→ PROBLEM REQUIREMENTS
Find the line containing "This screenshot has", then return it and every line after it through the end of the records, exactly. Leave out pictures.

-----

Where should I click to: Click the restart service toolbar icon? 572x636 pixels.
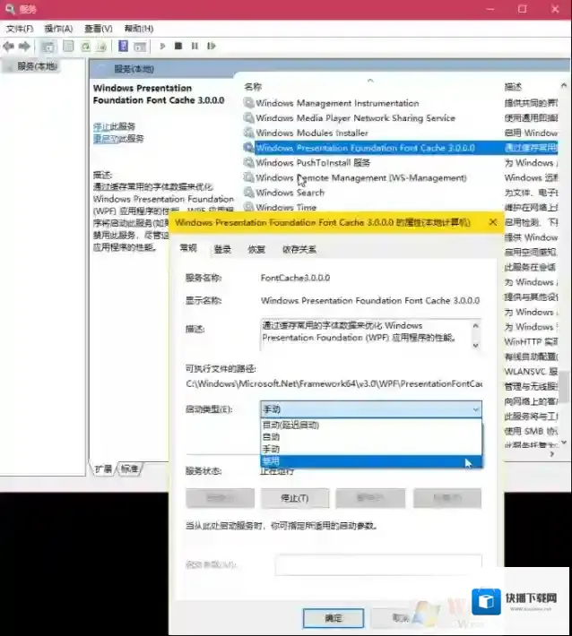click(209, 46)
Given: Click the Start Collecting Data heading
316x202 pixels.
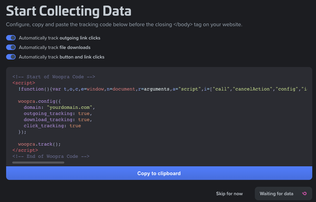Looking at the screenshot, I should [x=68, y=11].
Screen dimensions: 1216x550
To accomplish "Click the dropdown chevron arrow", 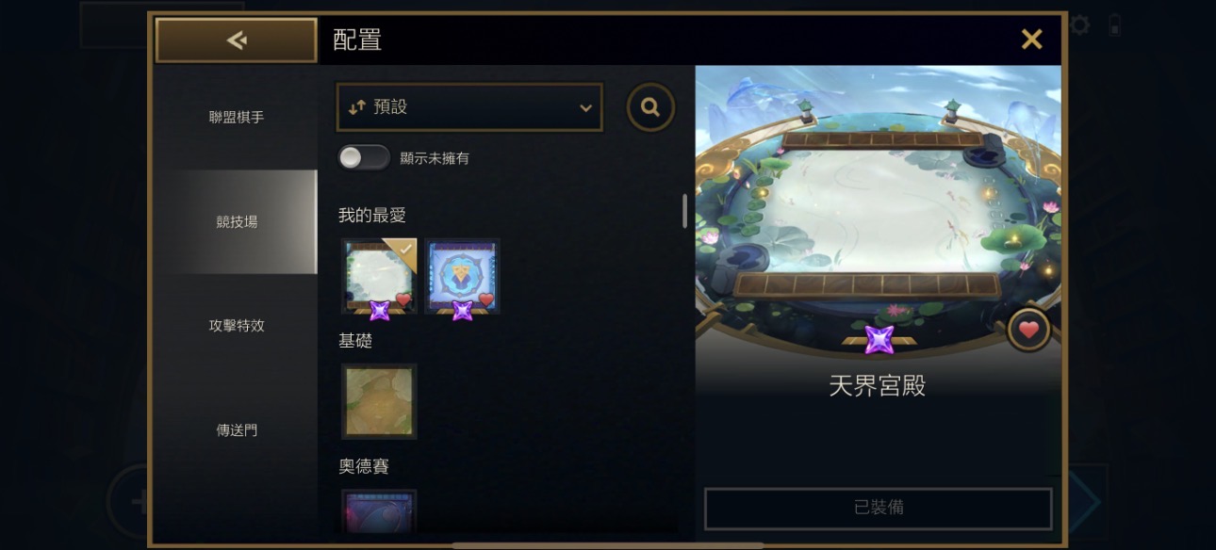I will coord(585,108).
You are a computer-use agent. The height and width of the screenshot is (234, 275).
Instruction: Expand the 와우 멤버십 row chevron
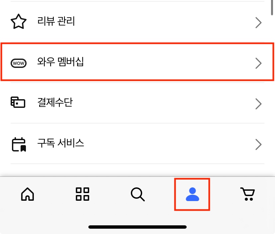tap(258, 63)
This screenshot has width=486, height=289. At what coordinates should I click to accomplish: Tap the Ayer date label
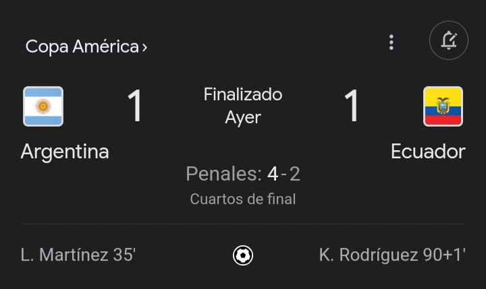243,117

-----

→ RESPONSE AREA
This screenshot has width=486, height=289. At what coordinates should I click to accomplish: Tap the Ayer date label
243,117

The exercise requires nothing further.